● Document text:
%%
In situ IR spectroscopy data and effect of the operational parameters on the photocatalytic activity of N-doped TiO₂

Abstract

The TiO₂ photocatalyst doped with nitrogen was synthesized via a precipitation method and investigated in the oxidation of acetone vapor under UV (371 nm) and visible light (450 nm). The data were collected in a continuous-flow set-up equipped with a long-path IR gas cell for in situ analysis of oxidation products and evaluation of the photocatalytic activity. The IR spectra for inlet and outlet reaction mixtures and their change during the process are presented. A technique for quantitative analysis of initial substrate and oxidation product using collected IR spectra is described. The effects of main operational parameters, namely, outlet concentration of oxidizing substrate in the range of 0–25 μmol/L, humidity in the range of 10–85%, and surface density of photocatalyst in the range of 0.6–5.7 mg/cm² were investigated, and the data received are presented. The data show the influence of these parameters on the UV and visible light photocatalytic activity of N-doped TiO₂. The data is publicly available on GitHub according to the link: https://github.com/1kovalevskiy/Effect-of-the-operational-parameters.

Specifications table

Subject area	Chemistry
More specific subject area	Photocatalysis
Type of data	Figure
How data was acquired	A continuous-flow set-up equipped with a special valve system for analysis of the inlet and outlet reaction mixtures using IR spectroscopy. IR spectroscopy: an FTIR spectrometer FT-801 from Simex LLC (Russia) equipped with a long-path IR gas cell (Infrared Analysis Inc., USA)
%%
● Data:
%%
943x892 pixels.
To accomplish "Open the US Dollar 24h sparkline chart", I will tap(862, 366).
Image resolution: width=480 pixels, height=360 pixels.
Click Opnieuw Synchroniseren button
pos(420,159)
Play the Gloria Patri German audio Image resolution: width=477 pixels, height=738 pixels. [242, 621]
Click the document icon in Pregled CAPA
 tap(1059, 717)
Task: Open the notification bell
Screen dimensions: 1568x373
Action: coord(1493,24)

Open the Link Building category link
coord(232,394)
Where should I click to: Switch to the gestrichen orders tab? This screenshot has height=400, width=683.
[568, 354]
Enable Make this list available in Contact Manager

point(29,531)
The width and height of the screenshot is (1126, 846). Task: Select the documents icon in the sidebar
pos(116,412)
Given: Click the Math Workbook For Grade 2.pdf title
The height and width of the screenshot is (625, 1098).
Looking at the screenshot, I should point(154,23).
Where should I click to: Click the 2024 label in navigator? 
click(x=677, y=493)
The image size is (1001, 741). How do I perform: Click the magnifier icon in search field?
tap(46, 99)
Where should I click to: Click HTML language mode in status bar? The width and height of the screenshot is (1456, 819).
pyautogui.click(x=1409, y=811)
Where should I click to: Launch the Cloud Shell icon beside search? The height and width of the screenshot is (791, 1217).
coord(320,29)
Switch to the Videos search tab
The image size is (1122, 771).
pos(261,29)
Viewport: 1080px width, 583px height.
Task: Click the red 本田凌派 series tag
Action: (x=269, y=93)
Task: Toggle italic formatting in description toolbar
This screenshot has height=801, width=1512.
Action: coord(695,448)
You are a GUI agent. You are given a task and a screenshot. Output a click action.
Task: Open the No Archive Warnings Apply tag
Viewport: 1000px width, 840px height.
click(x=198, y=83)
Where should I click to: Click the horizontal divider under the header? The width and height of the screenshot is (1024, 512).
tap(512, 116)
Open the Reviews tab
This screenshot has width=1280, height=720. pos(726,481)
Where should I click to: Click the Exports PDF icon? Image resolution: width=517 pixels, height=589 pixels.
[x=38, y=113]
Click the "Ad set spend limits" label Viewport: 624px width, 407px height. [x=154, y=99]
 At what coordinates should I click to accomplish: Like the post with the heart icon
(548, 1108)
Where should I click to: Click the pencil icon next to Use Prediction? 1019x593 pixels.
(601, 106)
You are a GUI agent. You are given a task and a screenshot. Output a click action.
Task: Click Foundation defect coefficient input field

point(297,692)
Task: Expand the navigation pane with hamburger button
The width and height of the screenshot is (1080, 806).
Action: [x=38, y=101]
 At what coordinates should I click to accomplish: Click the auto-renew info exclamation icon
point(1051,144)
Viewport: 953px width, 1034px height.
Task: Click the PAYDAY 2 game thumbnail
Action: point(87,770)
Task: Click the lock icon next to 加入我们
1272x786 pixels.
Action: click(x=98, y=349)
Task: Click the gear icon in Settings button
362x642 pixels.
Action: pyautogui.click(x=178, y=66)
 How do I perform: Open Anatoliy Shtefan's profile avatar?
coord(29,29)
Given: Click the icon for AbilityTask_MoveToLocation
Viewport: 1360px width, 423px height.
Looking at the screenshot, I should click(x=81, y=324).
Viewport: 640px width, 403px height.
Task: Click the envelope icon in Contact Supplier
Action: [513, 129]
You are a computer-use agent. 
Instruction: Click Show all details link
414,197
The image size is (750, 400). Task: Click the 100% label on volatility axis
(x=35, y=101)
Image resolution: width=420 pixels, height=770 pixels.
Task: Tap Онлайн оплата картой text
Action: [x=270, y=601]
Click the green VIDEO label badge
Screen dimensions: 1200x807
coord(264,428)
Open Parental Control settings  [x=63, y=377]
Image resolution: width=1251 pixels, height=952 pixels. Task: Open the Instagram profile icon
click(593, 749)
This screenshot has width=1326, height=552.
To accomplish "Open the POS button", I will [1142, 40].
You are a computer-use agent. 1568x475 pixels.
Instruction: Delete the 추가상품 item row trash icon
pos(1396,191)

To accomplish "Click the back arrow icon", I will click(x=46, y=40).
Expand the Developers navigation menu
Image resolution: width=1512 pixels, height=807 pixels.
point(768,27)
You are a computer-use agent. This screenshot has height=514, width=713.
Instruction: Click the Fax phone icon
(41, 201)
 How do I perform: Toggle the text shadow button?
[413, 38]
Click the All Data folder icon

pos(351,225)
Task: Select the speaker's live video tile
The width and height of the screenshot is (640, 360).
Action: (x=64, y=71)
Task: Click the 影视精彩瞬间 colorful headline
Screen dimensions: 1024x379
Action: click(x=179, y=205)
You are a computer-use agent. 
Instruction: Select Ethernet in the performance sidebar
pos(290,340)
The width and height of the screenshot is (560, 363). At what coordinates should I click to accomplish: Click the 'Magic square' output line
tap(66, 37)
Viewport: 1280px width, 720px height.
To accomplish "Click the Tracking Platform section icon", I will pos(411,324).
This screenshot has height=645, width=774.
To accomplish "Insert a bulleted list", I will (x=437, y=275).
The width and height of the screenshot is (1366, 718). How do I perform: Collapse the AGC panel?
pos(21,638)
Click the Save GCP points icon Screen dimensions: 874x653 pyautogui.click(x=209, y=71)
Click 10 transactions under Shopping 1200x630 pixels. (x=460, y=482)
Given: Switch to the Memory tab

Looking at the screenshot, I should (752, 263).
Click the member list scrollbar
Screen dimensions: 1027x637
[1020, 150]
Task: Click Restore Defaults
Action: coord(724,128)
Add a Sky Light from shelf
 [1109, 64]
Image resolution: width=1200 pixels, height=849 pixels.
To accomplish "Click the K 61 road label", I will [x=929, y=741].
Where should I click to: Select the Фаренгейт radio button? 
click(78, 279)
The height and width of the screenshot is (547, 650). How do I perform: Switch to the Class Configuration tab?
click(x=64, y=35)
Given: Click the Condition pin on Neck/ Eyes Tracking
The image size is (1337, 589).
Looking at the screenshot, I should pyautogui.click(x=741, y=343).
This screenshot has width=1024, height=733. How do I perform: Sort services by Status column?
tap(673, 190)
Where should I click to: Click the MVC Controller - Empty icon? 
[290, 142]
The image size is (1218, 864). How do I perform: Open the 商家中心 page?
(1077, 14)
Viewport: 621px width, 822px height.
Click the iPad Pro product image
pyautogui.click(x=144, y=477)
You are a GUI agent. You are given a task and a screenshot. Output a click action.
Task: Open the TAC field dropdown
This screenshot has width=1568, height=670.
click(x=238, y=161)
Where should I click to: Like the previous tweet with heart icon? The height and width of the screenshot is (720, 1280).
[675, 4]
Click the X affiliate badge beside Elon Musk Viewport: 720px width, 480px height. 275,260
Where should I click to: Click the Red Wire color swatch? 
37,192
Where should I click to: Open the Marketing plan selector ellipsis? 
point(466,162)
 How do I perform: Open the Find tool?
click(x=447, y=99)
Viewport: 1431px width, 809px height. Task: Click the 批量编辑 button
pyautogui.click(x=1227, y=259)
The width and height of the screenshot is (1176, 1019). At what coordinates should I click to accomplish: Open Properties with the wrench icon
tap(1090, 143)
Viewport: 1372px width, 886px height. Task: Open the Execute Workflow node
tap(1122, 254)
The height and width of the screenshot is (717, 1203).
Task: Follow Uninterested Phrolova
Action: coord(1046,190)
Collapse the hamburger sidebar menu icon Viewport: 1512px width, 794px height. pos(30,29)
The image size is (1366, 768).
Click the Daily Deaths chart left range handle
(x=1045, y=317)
%%
● Tasks to carry out:
[a] What operational parameters does the N-doped TiO₂ text say were investigated? Give each with its stated range.
[b] In the N-doped TiO₂ text, what wavelength of visible light was used for the acetone vapor oxidation?
You won't need the entries for this.

● Task-by-task results:
[a]
- Outlet concentration of oxidizing substrate: 0–25 μmol/L
- Humidity: 10–85%
- Surface density of photocatalyst: 0.6–5.7 mg/cm²

[b] 450 nm.